Politique
affaire de l’or au Cameroun : me sikati dénonce l’inaction des ministres
Le porte-parole du Mouvement pour la renaissance du Cameroun (MRC) de Maurice Kamto fustige les déclarations officielles sur la gestion des ressources aurifères.
Un ministre camérounais affirme que l’or de l’État n’a pas disparu, mais le scandale persiste
Lors d’une conférence de presse tenue à Yaoundé le 15 juillet 2026, le ministre par intérim des Mines et du Développement technologique, Fuh Calistus Gentry, a catégoriquement nié toute disparition d’or appartenant aux réserves de l’État camerounais.
Cette prise de parole, faite en présence du ministre de la Communication, visait à calmer les esprits après les révélations d’un manque à gagner fiscal de près de 2 000 milliards de FCFA. Le gouvernement camerounais attribue cette situation non pas à un détournement de fonds publics, mais à une fraude massive de la part des opérateurs privés. Ces derniers, selon les autorités, minimiseraient délibérément les volumes d’or extraits.

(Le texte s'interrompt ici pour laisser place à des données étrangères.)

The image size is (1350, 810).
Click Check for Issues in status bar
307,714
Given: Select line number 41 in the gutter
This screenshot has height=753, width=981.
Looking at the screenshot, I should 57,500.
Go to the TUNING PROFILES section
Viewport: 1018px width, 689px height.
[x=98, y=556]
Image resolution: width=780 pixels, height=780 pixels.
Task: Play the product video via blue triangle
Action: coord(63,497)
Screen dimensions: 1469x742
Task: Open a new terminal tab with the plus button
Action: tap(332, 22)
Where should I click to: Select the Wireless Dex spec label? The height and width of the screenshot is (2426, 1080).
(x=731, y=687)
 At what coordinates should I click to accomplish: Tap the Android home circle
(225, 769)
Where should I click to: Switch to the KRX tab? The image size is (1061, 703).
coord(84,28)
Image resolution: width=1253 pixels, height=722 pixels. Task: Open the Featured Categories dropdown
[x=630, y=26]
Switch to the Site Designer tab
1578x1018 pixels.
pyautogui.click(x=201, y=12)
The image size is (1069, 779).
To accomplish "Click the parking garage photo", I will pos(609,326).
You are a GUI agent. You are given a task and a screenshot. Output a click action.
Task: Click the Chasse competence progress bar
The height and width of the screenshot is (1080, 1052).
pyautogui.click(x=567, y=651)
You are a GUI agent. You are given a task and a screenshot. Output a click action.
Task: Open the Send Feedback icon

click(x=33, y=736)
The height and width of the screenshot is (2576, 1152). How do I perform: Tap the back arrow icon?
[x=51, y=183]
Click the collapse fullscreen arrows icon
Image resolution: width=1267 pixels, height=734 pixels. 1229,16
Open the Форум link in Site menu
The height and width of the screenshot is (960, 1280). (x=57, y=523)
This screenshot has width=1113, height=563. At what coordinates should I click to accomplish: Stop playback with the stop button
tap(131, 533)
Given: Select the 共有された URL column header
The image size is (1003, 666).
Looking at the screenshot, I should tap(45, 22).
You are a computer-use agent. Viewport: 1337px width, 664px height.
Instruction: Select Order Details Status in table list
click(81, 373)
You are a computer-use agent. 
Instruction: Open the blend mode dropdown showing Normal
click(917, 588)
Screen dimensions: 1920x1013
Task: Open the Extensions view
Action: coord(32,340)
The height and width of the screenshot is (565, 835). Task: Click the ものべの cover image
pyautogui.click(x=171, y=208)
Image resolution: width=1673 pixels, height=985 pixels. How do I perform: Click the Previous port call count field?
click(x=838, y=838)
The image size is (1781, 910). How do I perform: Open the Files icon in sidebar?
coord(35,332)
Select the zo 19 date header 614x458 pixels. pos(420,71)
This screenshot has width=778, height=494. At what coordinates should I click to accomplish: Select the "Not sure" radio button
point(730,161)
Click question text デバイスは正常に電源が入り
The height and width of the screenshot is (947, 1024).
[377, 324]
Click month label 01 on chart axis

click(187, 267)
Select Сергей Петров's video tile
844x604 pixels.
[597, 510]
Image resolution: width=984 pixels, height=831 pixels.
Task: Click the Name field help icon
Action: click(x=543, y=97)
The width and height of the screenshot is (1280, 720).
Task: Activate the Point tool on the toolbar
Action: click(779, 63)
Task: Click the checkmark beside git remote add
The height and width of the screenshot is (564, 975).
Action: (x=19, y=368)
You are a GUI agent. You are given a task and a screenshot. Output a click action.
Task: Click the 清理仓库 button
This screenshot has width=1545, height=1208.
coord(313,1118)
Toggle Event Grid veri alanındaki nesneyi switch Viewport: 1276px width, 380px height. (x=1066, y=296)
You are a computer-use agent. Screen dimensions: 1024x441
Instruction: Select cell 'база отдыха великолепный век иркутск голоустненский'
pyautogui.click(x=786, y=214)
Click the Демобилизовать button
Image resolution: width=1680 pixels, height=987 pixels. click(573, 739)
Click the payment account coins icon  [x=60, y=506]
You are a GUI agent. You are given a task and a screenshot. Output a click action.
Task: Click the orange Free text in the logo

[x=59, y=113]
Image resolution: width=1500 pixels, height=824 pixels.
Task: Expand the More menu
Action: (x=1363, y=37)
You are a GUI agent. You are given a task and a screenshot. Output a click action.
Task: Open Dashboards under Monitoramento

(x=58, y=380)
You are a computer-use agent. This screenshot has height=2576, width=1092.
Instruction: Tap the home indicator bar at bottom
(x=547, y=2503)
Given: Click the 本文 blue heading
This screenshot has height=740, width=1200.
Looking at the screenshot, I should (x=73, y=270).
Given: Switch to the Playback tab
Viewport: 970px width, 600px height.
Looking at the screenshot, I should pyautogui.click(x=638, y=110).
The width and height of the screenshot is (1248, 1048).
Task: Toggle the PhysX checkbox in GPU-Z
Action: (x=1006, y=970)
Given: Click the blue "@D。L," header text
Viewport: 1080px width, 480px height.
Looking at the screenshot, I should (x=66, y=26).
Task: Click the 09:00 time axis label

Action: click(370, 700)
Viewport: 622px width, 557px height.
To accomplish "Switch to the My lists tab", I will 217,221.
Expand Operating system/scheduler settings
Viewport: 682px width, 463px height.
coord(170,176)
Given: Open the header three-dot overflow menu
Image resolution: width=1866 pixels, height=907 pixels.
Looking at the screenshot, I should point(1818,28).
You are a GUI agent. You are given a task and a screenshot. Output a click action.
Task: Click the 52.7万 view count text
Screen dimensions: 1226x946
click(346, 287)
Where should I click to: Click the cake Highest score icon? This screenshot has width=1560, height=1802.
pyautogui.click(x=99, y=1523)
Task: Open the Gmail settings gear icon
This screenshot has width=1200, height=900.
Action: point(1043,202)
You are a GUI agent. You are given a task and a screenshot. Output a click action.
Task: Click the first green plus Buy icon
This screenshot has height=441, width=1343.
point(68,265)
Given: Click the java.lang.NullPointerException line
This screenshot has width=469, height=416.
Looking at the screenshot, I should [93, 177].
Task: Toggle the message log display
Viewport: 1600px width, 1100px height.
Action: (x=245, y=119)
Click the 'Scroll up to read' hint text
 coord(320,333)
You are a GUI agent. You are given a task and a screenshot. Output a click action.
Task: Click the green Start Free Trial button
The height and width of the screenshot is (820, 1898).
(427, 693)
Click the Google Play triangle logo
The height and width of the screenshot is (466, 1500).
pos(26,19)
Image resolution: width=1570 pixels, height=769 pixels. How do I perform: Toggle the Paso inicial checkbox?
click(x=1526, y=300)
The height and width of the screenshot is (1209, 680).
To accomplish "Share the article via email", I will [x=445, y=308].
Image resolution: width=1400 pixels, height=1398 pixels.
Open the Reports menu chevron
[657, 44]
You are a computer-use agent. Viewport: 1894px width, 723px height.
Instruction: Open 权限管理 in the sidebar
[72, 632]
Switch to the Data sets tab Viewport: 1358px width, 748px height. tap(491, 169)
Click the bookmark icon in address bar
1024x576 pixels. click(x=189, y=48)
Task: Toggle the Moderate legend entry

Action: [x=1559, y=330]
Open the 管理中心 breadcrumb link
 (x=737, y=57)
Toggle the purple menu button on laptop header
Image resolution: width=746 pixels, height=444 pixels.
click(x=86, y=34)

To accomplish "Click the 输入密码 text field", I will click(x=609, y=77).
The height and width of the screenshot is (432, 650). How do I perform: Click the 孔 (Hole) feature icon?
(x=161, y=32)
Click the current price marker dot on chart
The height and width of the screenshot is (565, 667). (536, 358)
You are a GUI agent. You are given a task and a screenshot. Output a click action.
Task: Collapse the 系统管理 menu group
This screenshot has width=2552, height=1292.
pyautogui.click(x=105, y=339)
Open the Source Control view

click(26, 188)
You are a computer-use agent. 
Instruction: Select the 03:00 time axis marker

Des chiffres accablants pour l’économie camerounaise
Les données officielles révèlent une perte colossale pour les caisses de l’État. L’initiative pour la transparence dans les industries extractives (ITIE) a mis en lumière un écart inquiétant : en 2023, le Cameroun n’a déclaré que 22 kg d’or à l’exportation, contre 15 tonnes enregistrées par les douanes des Émirats arabes unis.
La Société nationale des mines (Sonamines) estime que près de 44 tonnes d’or ont été soustraites aux circuits légaux entre 2021 et 2025. Face à cette situation, le ministre Fuh Calistus Gentry a annoncé des mesures correctives, dont la création d’une équipe de contrôle permanente associant plusieurs administrations.
Les réformes annoncées par le gouvernement camerounais
Pour endiguer le trafic d’or et assainir le secteur, une unité mixte sera déployée sur le terrain. Cette structure, composée de la Sonamines, de la Direction générale des impôts (DGI) et de la Direction générale des douanes (DGD), aura pour mission de superviser directement les sites de production.
Une autre mesure phare consistera à recruter un expert international chargé d’évaluer le potentiel réel des gisements et d’imposer une taxation minimale, indépendante des déclarations des exploitants.
La réaction cinglante de Me Sikati
Le membre influent du bureau politique du MRC, Me Désiré Sikati, a vivement réagi aux déclarations du ministre. Dans un communiqué, il a ironisé sur la capacité des responsables à faire disparaître des tonnes d’or sans laisser de trace.
CERTAINS MINISTRES CAMEROUNAIS SONT DE VRAIS MAGICIENS
Le ministre des Mines du Cameroun, Fuh Calistus, a pris la parole hier pour affirmer que « l’or de l’État n’a pas disparu ». Pourtant, les révélations sur le trafic d’or alimentent quotidiennement les débats nationaux et internationaux.
Me Sikati souligne que le ministre n’a pas nié la disparition d’or en général, mais seulement celle appartenant à l’État. Il s’interroge alors : à qui appartient donc l’or qui a disparu, alors que le Code minier camerounais stipule clairement que le sous-sol et ses ressources appartiennent à l’État ?
Pour le porte-parole du MRC, cette situation révèle une réalité troublante : certains responsables seraient davantage préoccupés par leurs intérêts personnels que par ceux du Cameroun.